The Association for Computing Machinery (ACM) has awarded the prestigious ACM Software System Award to Professor Gernot Heiser and Associate Professor Kevin Elphinstone of UNSW Computer Science and Engineering, UNSW associates June Andronick, Gerwin Klein, Rafal Kolanski, and their team.

The ACM Software System Award recognises the development of a software system that has had a lasting influence, reflected in contributions to concepts, in commercial acceptance, or both. It carries a prize of USD35,000. Professor Heiser and his team receive the award for the development of the first industrial-strength, high-performance operating system to have been the subject of a complete, machine-checked proof of functional correctness.

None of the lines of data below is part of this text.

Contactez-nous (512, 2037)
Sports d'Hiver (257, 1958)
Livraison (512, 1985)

In 2009, the Software System Awardees presented the seL4 microkernel, together with a mathematical proof of correctness of its C-language implementation. From the beginning, seL4 was built for real-world use, reflected in is best-of-class performance and design for generality and security. In subsequent years, the team further added proofs that seL4 enforces the core security properties of integrity and confidentiality, and extended the proof to the binary code of the kernel, thus removing the need to trust the C compiler. They also performed the first sound and complete worst-case execution-time analysis of a protected-mode operating system.

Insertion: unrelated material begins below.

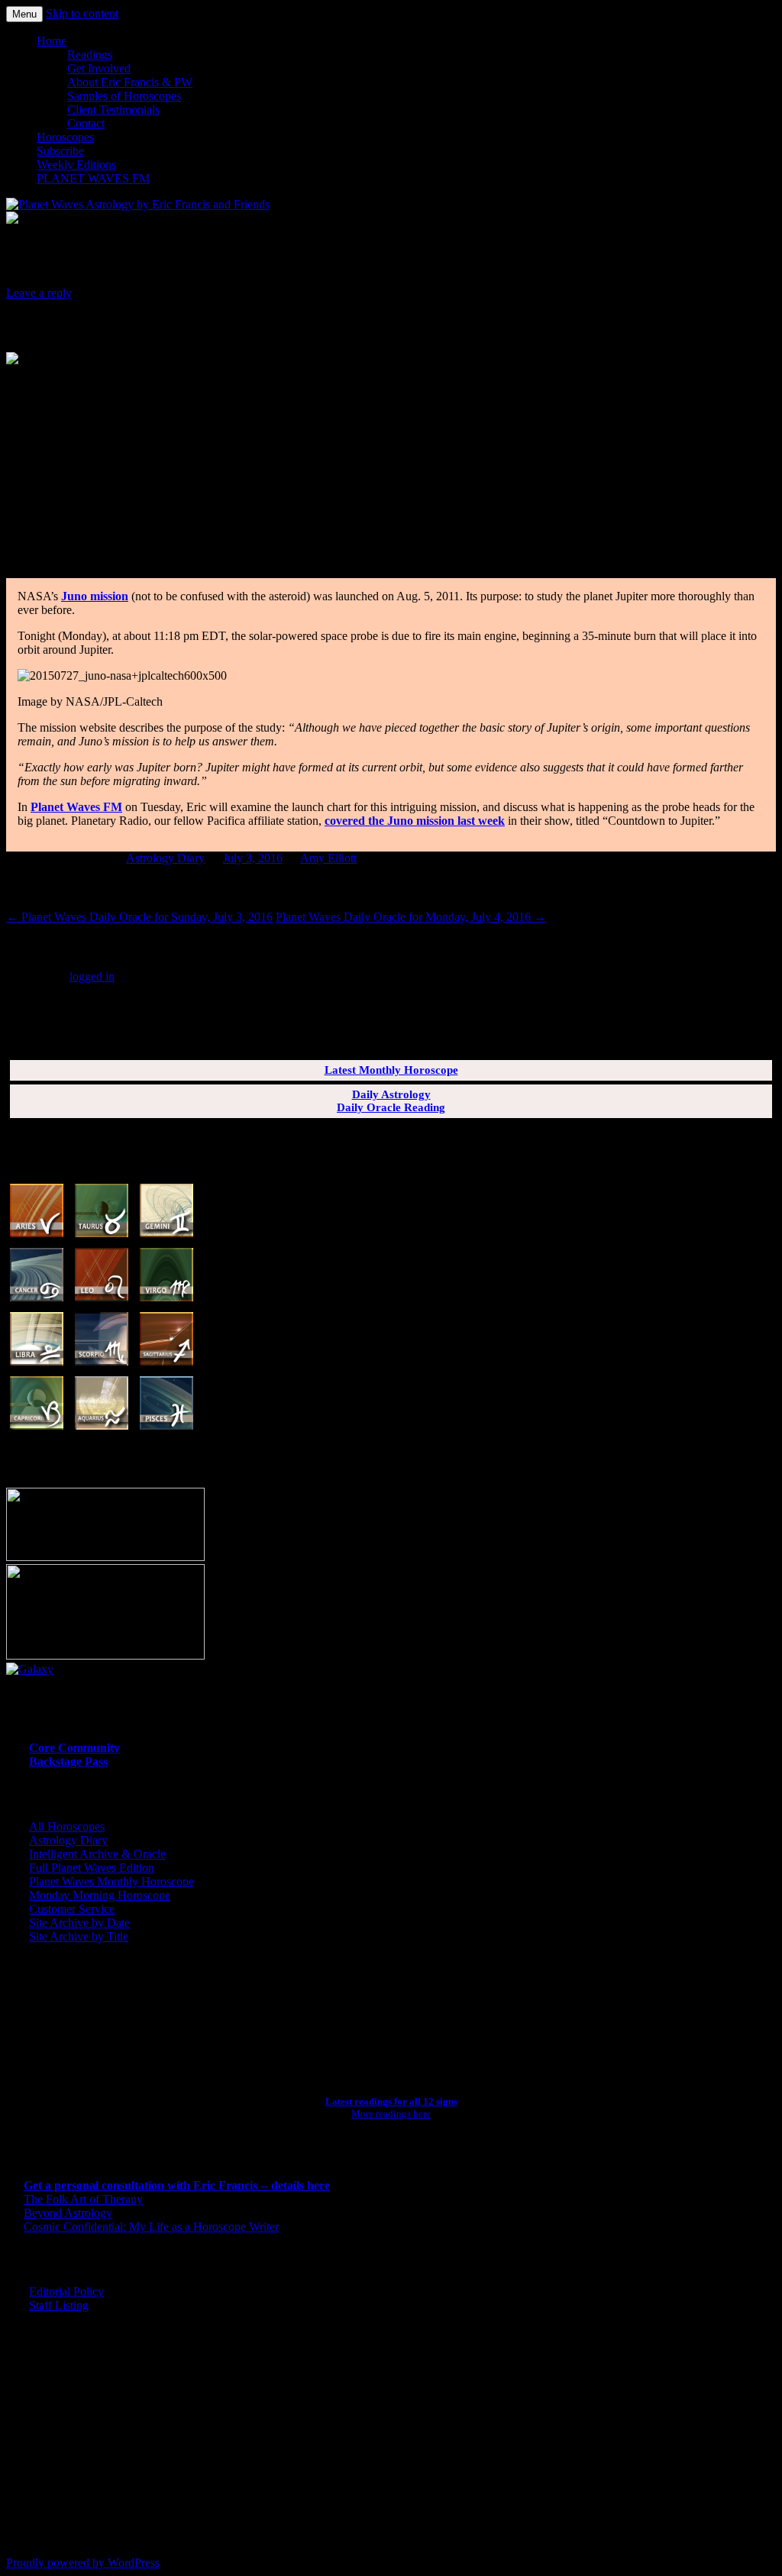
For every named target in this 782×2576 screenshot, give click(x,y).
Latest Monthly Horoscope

The seL4 microkernel and its verification has fundamentally changed the research community’s perception of what formal methods can accomplish: it showed that not only is it possible to complete a formal proof of correctness and security for an industrial-strength operating-system kernel, but that this can be accomplished without compromising performance or generality. The continuously maintained and growing proofs on seL4, now well over a million lines of proof script, gave rise to a new discipline of proof engineering—the art of proof process modelling, effort estimation, and the systematic treatment of large-scale proofs.

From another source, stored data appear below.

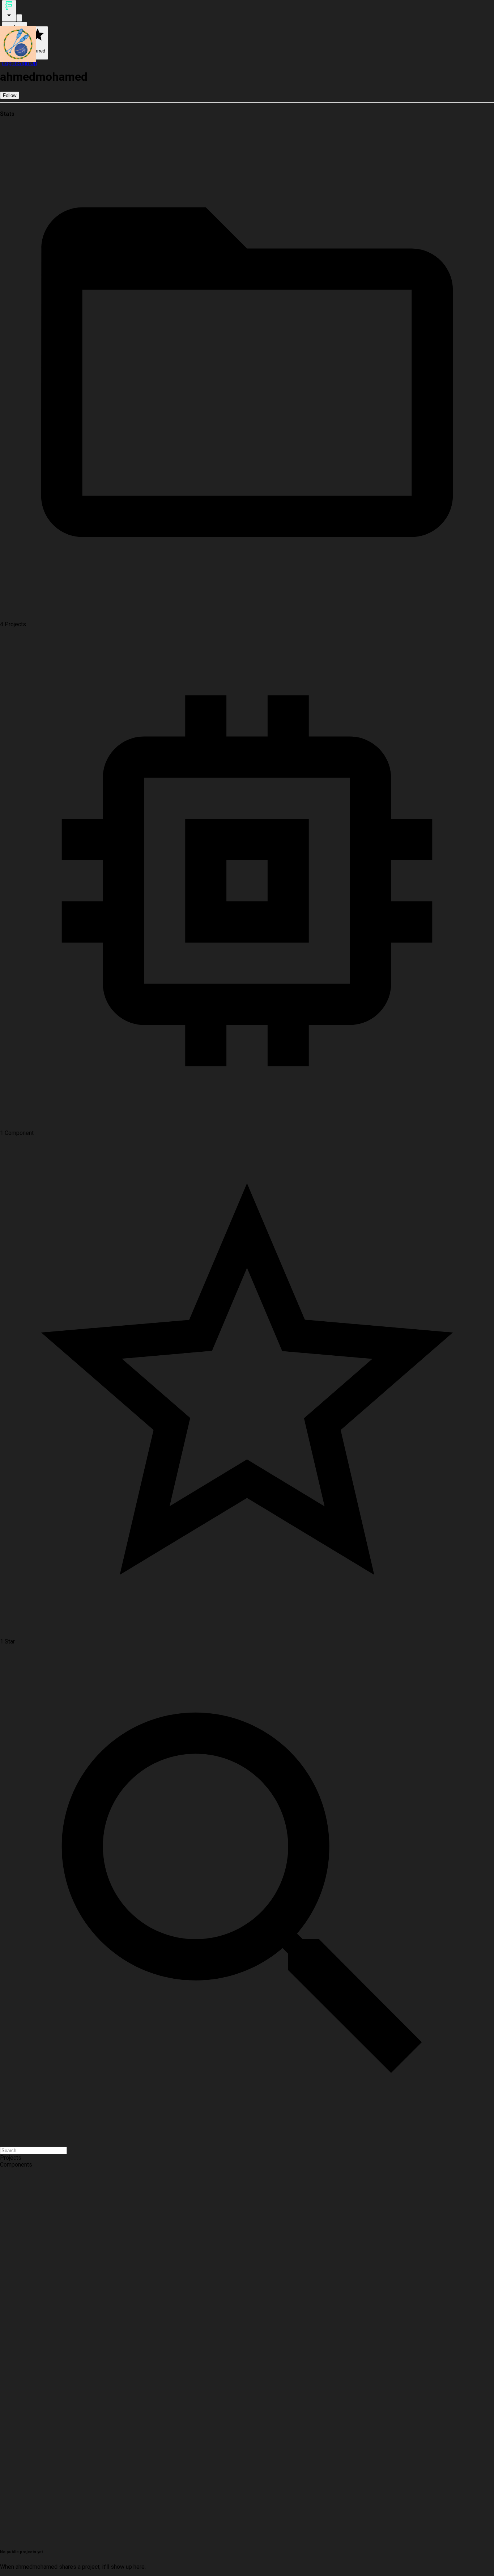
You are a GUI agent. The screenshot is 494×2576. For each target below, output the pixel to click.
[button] (247, 2157)
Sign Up (27, 63)
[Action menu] (9, 11)
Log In (10, 63)
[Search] (19, 18)
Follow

“This award recognises work that started at UNSW in the 1990s, and finally led to the breakthrough result of the formal correctness proof of seL4 in 2009. seL4 continues to be at the core of the research and transition activities of UNSW’s Trustworthy Systems research group, aiming to make secure and dependable computer systems a reality. A world-wide community of collaborators and ecosystem partners is deploying seL4 in security- and safety-critical systems, especially in defence, autonomous vehicles and critical infrastructure,” says Professor Gernot Heiser.

The team consists of Gernot Heiser (UNSW), Gerwin Klein (Proofcraft), Harvey Tuch (Google) Kevin Elphinstone (UNSW), June Andronick (Proofcraft), David Cock (ETH Zurich), Philip Derrin (Qualcomm), Dhammika Elkaduwe (University of Peradeniya), Kai Engelhardt, Toby Murray (University of Melbourne), Rafal Kolanski (Proofcraft), Michael Norrish (Australian National University), Thomas Sewell (University of Cambridge), and Simon Winwood (Galois).

ACM is the world’s largest educational and scientific computing society, uniting computing educators, researchers, and professionals to inspire dialogue, share resources, and address the field’s challenges. Recognising individuals is one way ACM educates the wider public about the science behind technologies we use every day.